#### [Description of the task]
Copy out lines with the word "folder" from the material that follows.

#### [Entries shown]

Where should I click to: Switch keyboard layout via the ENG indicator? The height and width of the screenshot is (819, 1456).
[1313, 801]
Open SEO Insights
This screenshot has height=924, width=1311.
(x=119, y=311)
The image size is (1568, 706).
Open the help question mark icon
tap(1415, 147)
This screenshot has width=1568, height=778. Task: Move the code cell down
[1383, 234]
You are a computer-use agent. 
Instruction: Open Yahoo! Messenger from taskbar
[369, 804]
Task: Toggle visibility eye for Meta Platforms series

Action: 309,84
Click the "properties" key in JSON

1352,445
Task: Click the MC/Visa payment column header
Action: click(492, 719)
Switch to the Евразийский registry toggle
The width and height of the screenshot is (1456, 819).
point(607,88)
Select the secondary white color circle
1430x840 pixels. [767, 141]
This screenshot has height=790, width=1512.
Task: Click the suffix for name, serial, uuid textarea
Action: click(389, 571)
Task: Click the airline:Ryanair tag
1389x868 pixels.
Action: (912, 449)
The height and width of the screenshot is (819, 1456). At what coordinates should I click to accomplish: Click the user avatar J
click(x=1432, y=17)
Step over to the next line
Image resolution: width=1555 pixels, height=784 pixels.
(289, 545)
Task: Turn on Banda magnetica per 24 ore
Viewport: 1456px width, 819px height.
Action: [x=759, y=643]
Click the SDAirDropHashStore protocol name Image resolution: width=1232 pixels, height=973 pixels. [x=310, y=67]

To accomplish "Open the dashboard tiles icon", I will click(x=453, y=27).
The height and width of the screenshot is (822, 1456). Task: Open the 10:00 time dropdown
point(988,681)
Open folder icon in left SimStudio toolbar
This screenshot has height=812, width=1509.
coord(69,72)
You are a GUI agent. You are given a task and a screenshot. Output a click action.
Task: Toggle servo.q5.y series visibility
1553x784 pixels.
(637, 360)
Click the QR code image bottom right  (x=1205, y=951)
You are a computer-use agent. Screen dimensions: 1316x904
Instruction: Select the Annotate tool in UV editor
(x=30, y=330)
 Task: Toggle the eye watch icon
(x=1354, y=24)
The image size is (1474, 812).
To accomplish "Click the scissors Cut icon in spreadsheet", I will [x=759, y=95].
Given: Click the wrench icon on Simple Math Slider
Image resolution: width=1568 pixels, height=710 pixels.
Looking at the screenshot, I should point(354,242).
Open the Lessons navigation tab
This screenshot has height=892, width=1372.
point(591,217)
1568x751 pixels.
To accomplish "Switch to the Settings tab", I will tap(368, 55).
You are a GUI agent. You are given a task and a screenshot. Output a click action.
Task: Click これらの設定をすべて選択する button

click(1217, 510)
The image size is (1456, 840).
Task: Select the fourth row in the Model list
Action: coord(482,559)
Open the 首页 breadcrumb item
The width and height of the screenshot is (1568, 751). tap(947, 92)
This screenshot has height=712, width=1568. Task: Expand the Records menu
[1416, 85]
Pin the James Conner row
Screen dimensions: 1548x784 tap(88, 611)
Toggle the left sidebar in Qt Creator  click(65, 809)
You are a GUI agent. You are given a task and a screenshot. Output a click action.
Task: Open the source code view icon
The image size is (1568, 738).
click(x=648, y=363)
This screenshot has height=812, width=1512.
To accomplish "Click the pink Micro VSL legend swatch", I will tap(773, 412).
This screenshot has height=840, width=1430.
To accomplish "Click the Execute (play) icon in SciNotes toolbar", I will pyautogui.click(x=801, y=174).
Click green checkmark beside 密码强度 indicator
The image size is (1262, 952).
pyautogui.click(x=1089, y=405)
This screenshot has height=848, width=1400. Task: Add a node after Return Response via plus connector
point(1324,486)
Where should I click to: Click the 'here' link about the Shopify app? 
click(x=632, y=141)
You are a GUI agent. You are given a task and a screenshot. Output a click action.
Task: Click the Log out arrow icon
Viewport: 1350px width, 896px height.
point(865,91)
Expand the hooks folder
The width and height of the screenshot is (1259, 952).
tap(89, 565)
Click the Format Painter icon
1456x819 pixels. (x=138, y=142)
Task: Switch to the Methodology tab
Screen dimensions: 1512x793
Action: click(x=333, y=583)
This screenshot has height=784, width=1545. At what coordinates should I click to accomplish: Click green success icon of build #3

#### [Finished task]
Open folder icon in left SimStudio toolbar
Expand the hooks folder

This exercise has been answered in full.